Small businesses back gross receipts proposal
Friday, Nov. 22, 2002 | 11:22 a.m.
In contrast to the Las Vegas Chamber of Commerce opposition to a proposed state gross receipts tax, small businesses that responded to a chamber survey were prone to support the tax.
The chamber, which has about 7,000 members, announced Wednesday that it would oppose a proposal by the Governor's Task Force on Tax Policy in Nevada to impose a one-quarter of 1 percent state tax on businesses that generate more than $350,000 in annual revenue from the sale of goods and services.
Some task force members questioned the thoroughness of the survey and whether the chamber's tax recommendations reflected the feelings of its respondents.
Chamber spokesman Catherine Levy said the result of the survey was considered by the chamber's 25-member board but was not the determining factor in the tax recommendations approved by the panel Tuesday.
"The survey is not something we intended to release," Levy said Thursday. "We took the survey under advisement but it didn't drive our decisions."
The chamber has not released the results of the survey regarding potential new business taxes that was conducted Oct. 27 through Nov. 4. But an executive summary of the survey obtained by Las Vegas Sun columnist Jon Ralston and published Thursday in his "Flash" electronic newsletter contained an overview of the results.
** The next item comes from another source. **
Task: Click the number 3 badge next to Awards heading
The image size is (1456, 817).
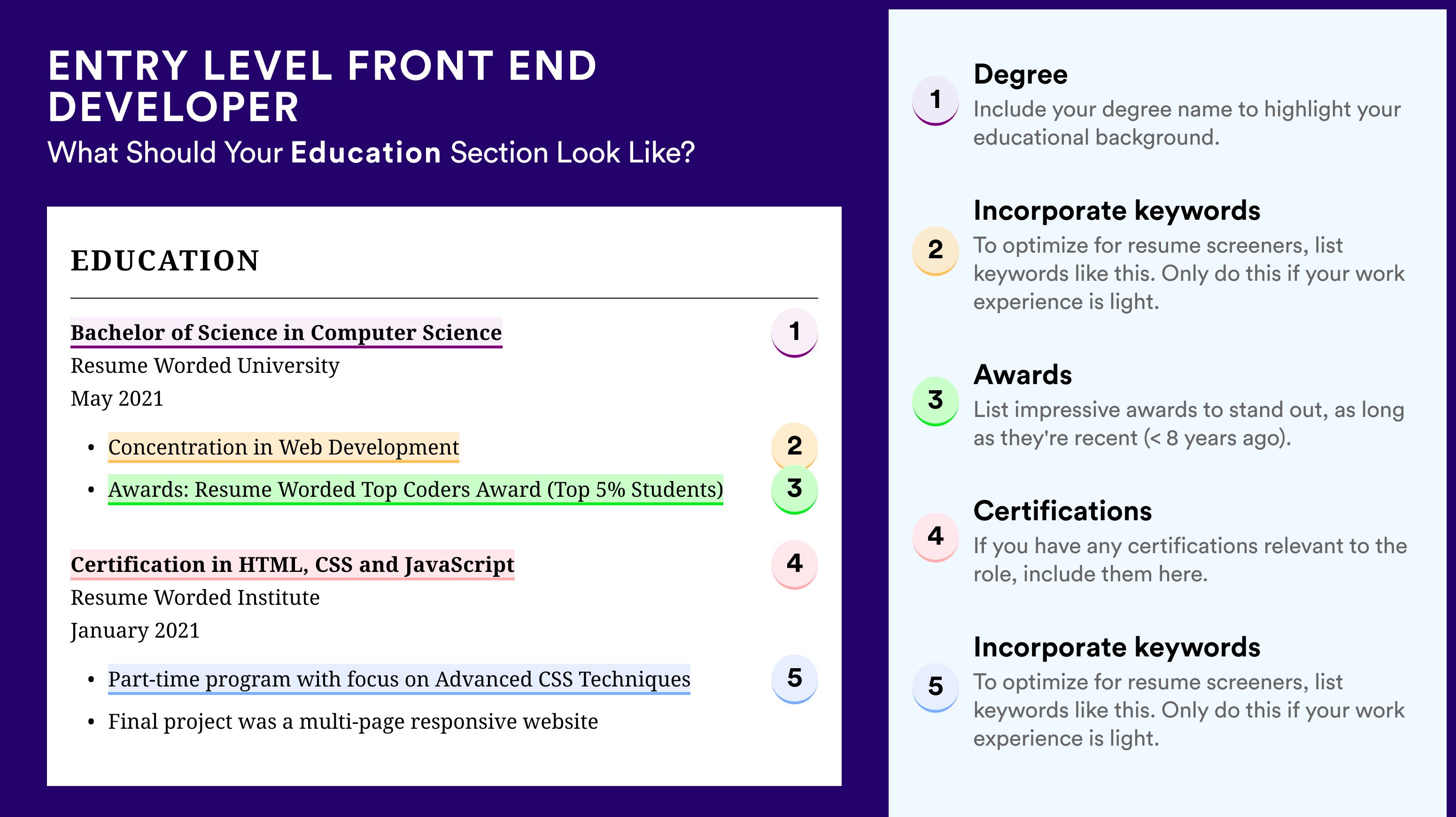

There were 513 respondents, about one out of every 14 members.
The respondents were asked to rank five possible business taxes from most favorable to least favorable. Among small businesses that grossed less than $350,000 annually, 45 percent ranked a gross receipts tax first or second most favorable, versus 40 percent who ranked it fourth or fifth. Small businesses comprised 41 percent of the respondents.
"Despite the exemption from the gross receipts tax for companies under $350,000 yearly revenue, that group of respondents did not show a clear preference for it," the survey summary concluded.
When all other businesses were factored in, the survey found that 50 percent of all respondents ranked a gross receipts tax fourth or fifth, while only 35 percent ranked it first or second.
Task force Chairman Guy Hobbs, managing partner of Las Vegas consulting firm Hobbs, Ong & Associates, said he wasn't convinced that the survey questions provided businessmen with enough information to elicit educated responses.
"I looked at the survey and I don't know that there was enough information for any businessman to make a judgment about these taxes," Hobbs said. "One sentence per tax I don't think covers it."
While the task force recommended that the Nevada Legislature study possible expansion of the state's sales tax base, Hobbs said the chamber did not offer enough specifics on which new sales taxes it would support.
"What rates are we talking about and over what spectrum of services?" Hobbs said. "The more discretionary the services that are being taxed, the more unstable the revenue source."
Fellow task force member Mike Sloan, senior vice president of Mandalay Resort Group, said he thought the chamber's announcement opposing the gross receipts tax made it sound like there was unanimous business opposition to that tax when in fact it was viewed favorably by small businesses, according to the survey.
"The task force had a report that was 1,100 pages long so I don't know how anyone could intelligently vote on this without reading the report," Sloan said.
A sales tax on services received the most favorable response overall, with 47 percent ranking it first or second. Next was a business license tax increase based on employee head count, which was viewed favorably by 46 percent. The gross receipts tax next at 35 percent favorable, followed by a payroll tax at 31 percent favorable and a net profit tax at 26 percent favorable.
Levy said she would not comment on the survey results. Chamber President and Chief Executive Officer Kara Kelley was out of town Thursday and unavailable for comment on the survey results. But in a statement released Wednesday, the chamber said that in lieu of a gross receipts tax it would support expansion of sales and use taxes.
"The gross receipts tax is regressive and unfair," Kelley said in the statement. "It disproportionately affects low-margin businesses and disregards a business' ability to pay.
"Currently, Nevada has one of the narrowest sales tax bases in the country. It is further eroding through Internet retail competition and shift in consumer expenditures from the purchase of goods to the purchase of services."
The chamber also supported other task force recommendations, including a proposed new entertainment tax and increases in property taxes, business license taxes and corporate filing fees.
But the gross receipts tax was the centerpiece of the task force's recommendations to help resolve projected deficits in the state general fund budget, which pays for services such as education, welfare and prisons. The gross receipts tax, if adopted, would raise far more money than any of the other recommended taxes.
Glen Arnodo, political director of Culinary Union Local 226, also said he was disappointed in the chamber's tax recommendations. The union, which includes food servers, bartenders and cocktail waitresses, favors new broad-based business taxes to help pay for education.
"The chamber seems to be in favor of working families in Nevada continuing to bear the burden of taxes in this state," Arnodo said. "It's time that the chamber does what is fair and take responsibility. They have to help educate the children of this state. It's a shame they're not stepping up and doing their part."